According to the present invention, when a plurality of still images are encoded in real time by a method combining orthogonal transform and variable length encoding and recorded on a recording medium, a plurality of still images immediately before the target image are encoded. To determine the code amount control parameter that is equal to or smaller than the target code amount, and compresses and encodes the target image using the control parameter, so that a still image that can be recorded on a recording medium with a fixed storage capacity is obtained. Can be reliably guaranteed by simple means.

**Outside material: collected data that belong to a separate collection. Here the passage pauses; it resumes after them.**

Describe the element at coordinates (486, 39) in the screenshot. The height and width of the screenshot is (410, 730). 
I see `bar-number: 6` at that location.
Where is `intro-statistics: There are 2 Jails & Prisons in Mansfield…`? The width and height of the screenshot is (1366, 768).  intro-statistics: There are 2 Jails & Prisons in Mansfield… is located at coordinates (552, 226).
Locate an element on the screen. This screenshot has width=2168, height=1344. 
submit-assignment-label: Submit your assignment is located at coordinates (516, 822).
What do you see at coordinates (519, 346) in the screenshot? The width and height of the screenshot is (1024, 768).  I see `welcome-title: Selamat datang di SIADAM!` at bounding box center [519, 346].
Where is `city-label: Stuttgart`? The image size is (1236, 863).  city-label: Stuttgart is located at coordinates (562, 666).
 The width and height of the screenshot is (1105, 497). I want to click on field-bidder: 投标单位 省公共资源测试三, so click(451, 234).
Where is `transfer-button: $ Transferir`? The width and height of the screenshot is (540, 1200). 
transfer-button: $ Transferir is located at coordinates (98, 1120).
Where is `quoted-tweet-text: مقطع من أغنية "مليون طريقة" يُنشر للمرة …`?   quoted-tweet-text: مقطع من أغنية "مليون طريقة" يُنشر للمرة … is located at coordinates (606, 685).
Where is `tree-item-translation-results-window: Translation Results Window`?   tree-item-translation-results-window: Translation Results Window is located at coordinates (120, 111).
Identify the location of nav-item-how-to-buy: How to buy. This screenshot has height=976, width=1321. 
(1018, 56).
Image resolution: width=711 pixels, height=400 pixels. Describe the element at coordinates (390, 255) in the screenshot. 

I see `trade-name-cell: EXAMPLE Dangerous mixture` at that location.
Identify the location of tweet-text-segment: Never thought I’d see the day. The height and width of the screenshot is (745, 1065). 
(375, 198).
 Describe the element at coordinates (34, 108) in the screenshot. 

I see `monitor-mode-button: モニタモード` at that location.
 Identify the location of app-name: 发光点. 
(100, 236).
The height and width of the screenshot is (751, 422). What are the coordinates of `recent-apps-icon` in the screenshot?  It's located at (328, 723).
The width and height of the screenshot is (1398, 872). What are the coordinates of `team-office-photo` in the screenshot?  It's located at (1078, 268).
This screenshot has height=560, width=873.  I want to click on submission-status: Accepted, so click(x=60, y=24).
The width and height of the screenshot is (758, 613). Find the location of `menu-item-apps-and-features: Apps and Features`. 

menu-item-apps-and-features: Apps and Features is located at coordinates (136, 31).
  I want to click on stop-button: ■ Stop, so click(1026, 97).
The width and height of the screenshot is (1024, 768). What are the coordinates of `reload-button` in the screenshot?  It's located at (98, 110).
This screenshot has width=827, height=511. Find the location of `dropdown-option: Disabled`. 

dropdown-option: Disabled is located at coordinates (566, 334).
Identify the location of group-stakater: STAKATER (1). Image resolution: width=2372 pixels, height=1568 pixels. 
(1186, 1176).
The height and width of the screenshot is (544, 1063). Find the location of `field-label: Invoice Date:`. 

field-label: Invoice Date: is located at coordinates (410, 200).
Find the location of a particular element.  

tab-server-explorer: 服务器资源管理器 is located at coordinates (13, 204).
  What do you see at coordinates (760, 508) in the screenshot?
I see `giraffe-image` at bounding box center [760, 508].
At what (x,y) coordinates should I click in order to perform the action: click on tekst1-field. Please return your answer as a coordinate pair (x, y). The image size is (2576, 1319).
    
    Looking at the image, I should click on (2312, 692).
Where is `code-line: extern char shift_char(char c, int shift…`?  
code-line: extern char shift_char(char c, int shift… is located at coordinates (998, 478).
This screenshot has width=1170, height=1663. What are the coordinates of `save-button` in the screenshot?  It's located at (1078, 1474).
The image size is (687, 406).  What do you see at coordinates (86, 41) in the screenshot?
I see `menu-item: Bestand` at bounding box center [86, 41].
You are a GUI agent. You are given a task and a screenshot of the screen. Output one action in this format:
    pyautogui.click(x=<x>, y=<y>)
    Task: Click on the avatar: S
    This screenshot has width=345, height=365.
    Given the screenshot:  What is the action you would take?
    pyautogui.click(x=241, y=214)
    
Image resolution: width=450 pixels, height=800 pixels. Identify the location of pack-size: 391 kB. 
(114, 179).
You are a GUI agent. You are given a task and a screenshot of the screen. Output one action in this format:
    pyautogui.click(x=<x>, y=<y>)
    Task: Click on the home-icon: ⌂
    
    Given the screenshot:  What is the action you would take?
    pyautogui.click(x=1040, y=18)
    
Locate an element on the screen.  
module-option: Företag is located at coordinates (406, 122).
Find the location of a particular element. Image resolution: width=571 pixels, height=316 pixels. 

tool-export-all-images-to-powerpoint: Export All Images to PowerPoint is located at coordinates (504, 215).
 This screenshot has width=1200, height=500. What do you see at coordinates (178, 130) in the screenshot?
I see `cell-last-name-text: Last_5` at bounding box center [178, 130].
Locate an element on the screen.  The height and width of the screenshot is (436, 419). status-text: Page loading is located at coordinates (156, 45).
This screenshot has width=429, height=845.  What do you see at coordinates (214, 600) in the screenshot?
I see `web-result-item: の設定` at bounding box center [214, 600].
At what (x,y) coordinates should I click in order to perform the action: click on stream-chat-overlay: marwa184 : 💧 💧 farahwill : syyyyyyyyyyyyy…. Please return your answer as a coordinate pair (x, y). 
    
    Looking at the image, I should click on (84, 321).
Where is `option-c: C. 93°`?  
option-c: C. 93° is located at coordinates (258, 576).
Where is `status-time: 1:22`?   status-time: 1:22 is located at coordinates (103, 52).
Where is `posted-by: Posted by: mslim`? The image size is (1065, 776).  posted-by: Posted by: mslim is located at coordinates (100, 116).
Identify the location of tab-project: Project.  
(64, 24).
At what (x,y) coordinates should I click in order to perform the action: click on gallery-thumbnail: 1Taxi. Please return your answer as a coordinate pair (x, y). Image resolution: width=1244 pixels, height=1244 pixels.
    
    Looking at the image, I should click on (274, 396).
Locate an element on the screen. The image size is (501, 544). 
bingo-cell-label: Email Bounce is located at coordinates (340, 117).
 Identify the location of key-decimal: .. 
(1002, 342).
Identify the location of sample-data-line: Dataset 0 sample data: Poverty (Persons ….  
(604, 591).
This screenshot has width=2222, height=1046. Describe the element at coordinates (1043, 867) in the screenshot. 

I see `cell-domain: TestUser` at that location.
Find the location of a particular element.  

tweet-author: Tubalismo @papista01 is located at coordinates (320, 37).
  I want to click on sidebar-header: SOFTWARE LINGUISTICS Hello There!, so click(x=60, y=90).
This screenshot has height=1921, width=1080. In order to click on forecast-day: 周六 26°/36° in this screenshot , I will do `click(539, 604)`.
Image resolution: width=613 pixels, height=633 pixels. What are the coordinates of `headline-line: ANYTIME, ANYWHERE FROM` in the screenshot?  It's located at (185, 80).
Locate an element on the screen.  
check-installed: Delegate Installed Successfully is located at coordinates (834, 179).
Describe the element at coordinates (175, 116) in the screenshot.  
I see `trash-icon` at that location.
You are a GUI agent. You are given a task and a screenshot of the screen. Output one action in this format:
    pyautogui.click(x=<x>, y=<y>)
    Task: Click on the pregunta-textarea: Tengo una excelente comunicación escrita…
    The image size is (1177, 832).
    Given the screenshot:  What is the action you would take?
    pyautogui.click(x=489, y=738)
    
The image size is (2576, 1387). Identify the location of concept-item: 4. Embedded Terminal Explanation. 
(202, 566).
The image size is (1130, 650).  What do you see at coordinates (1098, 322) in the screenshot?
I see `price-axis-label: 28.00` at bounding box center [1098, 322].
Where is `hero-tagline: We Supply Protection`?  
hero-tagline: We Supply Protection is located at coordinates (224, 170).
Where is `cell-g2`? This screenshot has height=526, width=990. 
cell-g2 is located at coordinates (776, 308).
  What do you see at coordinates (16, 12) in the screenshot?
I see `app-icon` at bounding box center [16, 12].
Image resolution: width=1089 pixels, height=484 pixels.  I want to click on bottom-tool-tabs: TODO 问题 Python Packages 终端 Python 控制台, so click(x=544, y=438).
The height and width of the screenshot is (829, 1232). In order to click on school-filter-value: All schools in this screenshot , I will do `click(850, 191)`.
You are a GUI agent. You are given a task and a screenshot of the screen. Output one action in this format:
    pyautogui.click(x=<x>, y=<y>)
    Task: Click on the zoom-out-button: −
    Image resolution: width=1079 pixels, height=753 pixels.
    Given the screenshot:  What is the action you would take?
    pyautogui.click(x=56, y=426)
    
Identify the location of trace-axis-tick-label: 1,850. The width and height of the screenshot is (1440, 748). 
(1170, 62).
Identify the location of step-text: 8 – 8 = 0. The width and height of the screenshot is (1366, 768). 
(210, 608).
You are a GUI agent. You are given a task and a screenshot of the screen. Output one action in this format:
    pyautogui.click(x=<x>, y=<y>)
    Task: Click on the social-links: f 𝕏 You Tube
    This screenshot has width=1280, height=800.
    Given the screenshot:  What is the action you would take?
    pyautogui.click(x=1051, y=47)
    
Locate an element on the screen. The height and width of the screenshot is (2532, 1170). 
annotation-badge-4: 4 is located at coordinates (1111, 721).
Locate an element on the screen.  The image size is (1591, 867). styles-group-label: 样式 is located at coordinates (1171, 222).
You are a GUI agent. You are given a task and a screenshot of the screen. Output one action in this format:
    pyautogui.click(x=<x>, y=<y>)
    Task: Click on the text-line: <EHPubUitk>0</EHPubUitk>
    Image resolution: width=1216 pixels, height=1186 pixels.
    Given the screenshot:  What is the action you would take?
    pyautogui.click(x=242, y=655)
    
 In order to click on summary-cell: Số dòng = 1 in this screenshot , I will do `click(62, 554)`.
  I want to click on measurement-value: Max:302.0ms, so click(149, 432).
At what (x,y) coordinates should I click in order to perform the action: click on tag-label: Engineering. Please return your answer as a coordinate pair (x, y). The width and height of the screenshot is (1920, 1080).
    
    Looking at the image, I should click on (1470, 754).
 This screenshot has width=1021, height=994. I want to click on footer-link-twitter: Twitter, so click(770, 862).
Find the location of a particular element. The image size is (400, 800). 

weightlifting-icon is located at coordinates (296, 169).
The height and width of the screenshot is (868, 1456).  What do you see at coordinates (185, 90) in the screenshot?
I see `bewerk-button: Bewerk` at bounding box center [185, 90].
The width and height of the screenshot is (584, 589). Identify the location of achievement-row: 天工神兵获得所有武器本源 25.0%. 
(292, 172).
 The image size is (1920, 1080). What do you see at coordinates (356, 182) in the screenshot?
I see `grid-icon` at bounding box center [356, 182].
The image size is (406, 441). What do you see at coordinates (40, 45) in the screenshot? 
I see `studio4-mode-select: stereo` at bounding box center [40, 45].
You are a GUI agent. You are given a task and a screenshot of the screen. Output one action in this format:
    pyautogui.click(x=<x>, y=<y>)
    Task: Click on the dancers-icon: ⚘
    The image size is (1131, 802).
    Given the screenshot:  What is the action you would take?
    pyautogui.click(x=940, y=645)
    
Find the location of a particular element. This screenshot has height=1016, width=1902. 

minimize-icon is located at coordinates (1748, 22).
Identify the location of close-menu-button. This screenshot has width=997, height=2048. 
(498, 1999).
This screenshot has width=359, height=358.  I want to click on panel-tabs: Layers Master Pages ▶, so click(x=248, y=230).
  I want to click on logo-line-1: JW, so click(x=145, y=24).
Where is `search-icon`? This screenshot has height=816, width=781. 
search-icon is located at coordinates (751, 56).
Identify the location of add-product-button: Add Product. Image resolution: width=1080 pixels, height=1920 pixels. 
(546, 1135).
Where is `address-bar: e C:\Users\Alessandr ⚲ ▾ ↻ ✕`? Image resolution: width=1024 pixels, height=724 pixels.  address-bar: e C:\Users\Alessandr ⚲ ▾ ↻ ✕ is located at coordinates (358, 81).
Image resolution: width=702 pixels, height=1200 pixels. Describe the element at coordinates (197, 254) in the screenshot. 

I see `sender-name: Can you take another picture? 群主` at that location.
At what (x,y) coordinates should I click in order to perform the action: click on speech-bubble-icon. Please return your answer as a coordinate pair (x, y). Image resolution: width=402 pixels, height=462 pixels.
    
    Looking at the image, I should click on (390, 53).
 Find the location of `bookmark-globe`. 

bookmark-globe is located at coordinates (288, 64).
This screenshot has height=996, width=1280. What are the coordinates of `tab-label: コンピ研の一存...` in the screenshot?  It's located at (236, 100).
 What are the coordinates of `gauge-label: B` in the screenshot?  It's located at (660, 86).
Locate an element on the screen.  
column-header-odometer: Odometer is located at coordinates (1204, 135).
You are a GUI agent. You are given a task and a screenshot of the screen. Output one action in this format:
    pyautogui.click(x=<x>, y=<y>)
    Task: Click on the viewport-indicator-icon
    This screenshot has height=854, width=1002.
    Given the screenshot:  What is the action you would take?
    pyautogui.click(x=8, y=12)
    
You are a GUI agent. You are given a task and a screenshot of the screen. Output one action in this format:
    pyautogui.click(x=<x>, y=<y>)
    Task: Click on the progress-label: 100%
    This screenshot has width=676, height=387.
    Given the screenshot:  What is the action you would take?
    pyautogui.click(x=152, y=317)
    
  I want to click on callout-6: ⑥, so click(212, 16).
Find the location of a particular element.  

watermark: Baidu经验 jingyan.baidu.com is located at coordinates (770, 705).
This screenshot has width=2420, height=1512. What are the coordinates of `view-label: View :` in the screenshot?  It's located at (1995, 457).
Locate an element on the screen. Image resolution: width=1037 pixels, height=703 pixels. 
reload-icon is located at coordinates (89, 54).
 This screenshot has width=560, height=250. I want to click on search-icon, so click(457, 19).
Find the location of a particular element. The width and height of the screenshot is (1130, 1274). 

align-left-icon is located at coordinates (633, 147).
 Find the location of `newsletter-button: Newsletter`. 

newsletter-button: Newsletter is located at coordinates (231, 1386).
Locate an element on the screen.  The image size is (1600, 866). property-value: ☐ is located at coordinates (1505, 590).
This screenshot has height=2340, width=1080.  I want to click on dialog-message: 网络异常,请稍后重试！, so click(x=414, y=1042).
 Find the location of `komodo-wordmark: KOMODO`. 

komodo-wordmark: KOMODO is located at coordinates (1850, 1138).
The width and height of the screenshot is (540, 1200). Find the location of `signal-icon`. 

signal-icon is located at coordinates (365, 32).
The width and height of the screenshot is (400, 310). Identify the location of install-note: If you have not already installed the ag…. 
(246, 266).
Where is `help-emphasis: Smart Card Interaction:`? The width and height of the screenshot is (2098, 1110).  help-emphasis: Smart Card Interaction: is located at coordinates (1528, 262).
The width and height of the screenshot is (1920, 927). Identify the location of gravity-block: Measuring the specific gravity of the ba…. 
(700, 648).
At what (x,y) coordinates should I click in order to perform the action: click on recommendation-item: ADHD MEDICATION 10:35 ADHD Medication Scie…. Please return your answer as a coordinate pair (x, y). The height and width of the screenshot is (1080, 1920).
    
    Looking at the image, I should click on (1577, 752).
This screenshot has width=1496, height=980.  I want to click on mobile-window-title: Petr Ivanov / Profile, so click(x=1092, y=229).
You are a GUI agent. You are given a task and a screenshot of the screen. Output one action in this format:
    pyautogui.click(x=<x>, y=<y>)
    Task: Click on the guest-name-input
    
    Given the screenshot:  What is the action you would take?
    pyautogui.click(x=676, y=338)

[Brief description of the drawings]

FIG. 1 is a block diagram showing an embodiment of an image data compression recording apparatus according to the present invention, FIG. 2 is a diagram showing a numerical example of a quantization matrix, FIG. 3 is a diagram showing a zigzag scan order, FIG. FIG. 3 is a diagram for explaining a time relationship of the present invention.

Claims (3)

(57) [Claims] 1. A means for extracting image data for one screen from continuously input image data and compressing and encoding the image data, wherein the code amount after the compression encoding exceeds or falls below a target code amount for the first time. Means for changing the code amount control parameter of the means for compressing and encoding to sequentially test-encode a plurality of image data until the first time when the code amount of the trial compression-encoding exceeds the target code amount. The code amount control parameter at the code amount equal to or less than the immediately preceding target code amount, and when the code amount subjected to the trial compression encoding falls below the target code amount for the first time, the code amount control parameter at that time is used. Means for compression-encoding the image data next to the image data subjected to the trial compression-encoding and recording it on a recording medium. 2. An image data recording apparatus according to claim 1, wherein said compression encoding means is a combination of orthogonal transform and variable length encoding, and said code amount control parameter is a scaling factor. apparatus. 3. An image data for one screen is taken out from image data continuously inputted and compression-encoded until the code amount after compression-encoding exceeds or falls below a target code amount for the first time. When a plurality of image data are sequentially trial-compressed and encoded, and the amount of trial-compression-encoded code exceeds the target code amount for the first time, it is equal to or less than the immediately preceding target code amount. When the code amount subjected to the trial compression encoding falls below the target code amount for the first time using the code amount control parameter at the code amount of, the image data of the trial compression encoded using the code amount control parameter at that time is used. An image data recording method, wherein the following image data is compression-encoded and recorded on a recording medium.